AWS Trainium2 is 20–40% cheaper than P5 (H100) for equivalent training throughput. Requires AWS Neuron SDK.
| Specification | Trainium2 | Inferentia2 |
|---|---|---|
| Compute Cores | NeuronCore-v3 | 2x NeuronCore-v2 |
| Memory | 96 GB HBM | 32 GB HBM2e |
| Memory Bandwidth | 2.4 TB/s | 2.4 TB/s |
| Supported Precisions | FP32, BF16, FP8 | FP32, BF16, FP8 |
| Instance Type | trn2.48xlarge (16 chips) | inf2.48xlarge (12 chips) |
Source: AWS Trainium product page
Cerebras WSE-3: Wafer-Scale AI Training
Cerebras WSE-3: 4 trillion transistors, 900,000 AI cores, 21 PB/s on-chip bandwidth. Keeps entire model in SRAM, eliminating HBM bandwidth bottleneck.
| Specification | WSE-3 | WSE-2 |
|---|---|---|
| Transistors | 4 trillion | 2.6 trillion |
| AI Cores | 900,000 | 850,000 |
| On-Chip Memory | 44 GB SRAM | 40 GB SRAM |
| On-Chip Bandwidth | 21 PB/s | 20 PB/s |
| Process Node | TSMC 5nm | TSMC 7nm |
| External Memory | Up to 1.5 TB (MemoryX) | — |
Groq LPU: Fastest LLM Inference
Groq LPU achieves 500+ tokens/second for Llama 2 70B on GroqCloud via deterministic TSP architecture.
| Specification | Value |
|---|---|
| Architecture | TSP (Tensor Streaming Processor) |
| On-Chip Memory | 230 MB SRAM |
| On-Chip Bandwidth | 80 TB/s |
| Execution | Deterministic (no stochastic latency) |
| LLM Throughput | 500+ tokens/sec (Llama 2 70B) |
Frequently Asked Questions
What is Google TPU v5p memory capacity?
Google TPU v5p has 95 GB HBM2e per chip, 2.76 TB/s bandwidth, 459 TFLOPS BF16. Pods scale to 8,960 chips. Google Cloud only.
What is the Groq LPU inference speed for Llama 70B?
Groq LPU achieves 500+ tokens/second for Llama 2 70B — vs ~85–155 tokens/second on H100/H200 with vLLM. Deterministic, jitter-free latency.
Is AWS Trainium cheaper than H100 for training?

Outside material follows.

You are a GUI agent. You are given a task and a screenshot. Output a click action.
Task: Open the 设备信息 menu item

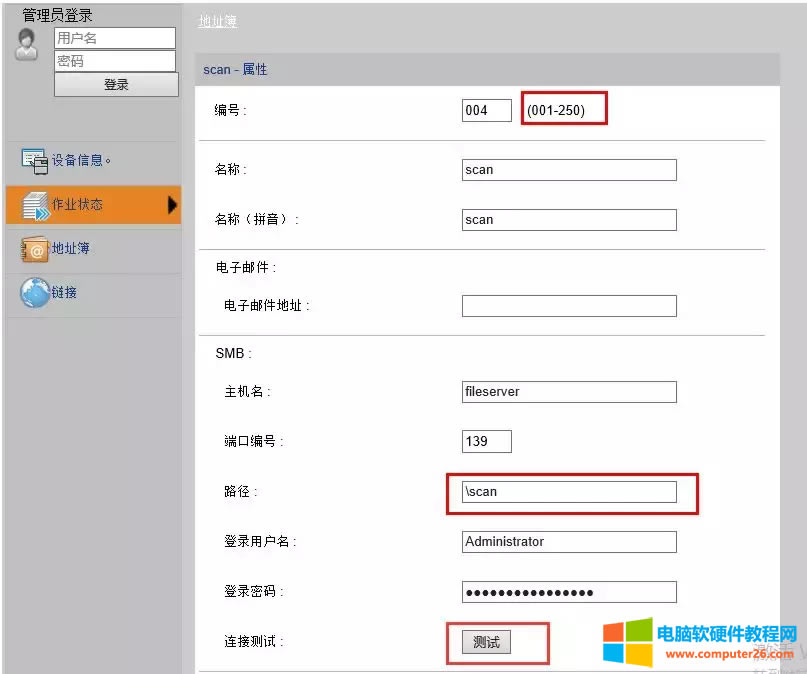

AWS Trainium2 is typically 20–40% cheaper than P5 (H100) for equivalent AWS training throughput. Requires AWS Neuron SDK migration (2–4 weeks for most PyTorch models).
TPU vs GPU: when should I use Google TPU instead of H100?
Use Google TPU when: on Google Cloud, training with JAX/TensorFlow, running large-scale pretraining (pods to 8,960 chips). Use H100 for PyTorch workloads requiring maximum flexibility.